Pensar o Serviço Social na contemporaneidade, requer os olhos abertos
para o mundo contemporâneo para decifrá-lo e participar da sua
recriação. (...) É nessa perspectiva que se inquire a realidade buscando,
pelo seu deciframento, o desenvolvimento de um trabalho pautado no
zelo pela qualidade dos serviços prestados, Na defesa da universalidade
dos serviços públicos, na atualização dos compromissos ético-políticos
com os interesses coletivos da população usuária. (IAMAMOTO, 2005,
p. 19-20)
Assim, ao observar a realidade na UFTM a partir da implantação da Política
Nacional Estudantil – PNAES instituída através da Reestruturação das Universidades
Federais – REUNI poder-se-á com o presente estudo conhecer as condições dos discentes
de graduação em sistema presencial na UFTM oriundos nas iniciativas educacionais de
2008 a 2012 e a influência na sua perspectiva de vida. Nesse sentido, além de realizar uma
pesquisa para analisar a Política Nacional de Assistência Estudantil na UFTM, o presente
projeto pretende ser, também, propositivo.

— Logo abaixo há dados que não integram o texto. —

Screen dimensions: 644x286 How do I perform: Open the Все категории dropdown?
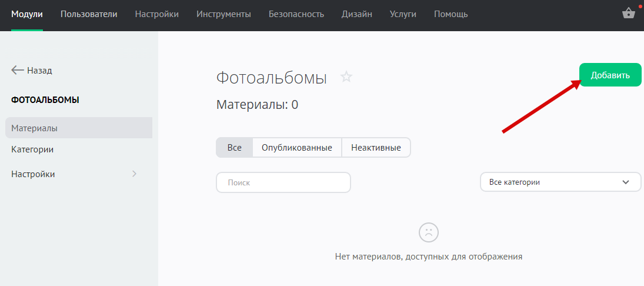point(560,182)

2. A ASSISTÊNCIA ESTUDANTIL NA ESFERA DA EDUCAÇÃO
SUPERIOR
A assistência estudantil é uma forma de concretização das Políticas Públicas, em
nível federal e local, no que diz respeito à permanência e conclusão de curso de graduação,
particularmente dos que se encontra em situação de vulnerabilidade socioeconômica.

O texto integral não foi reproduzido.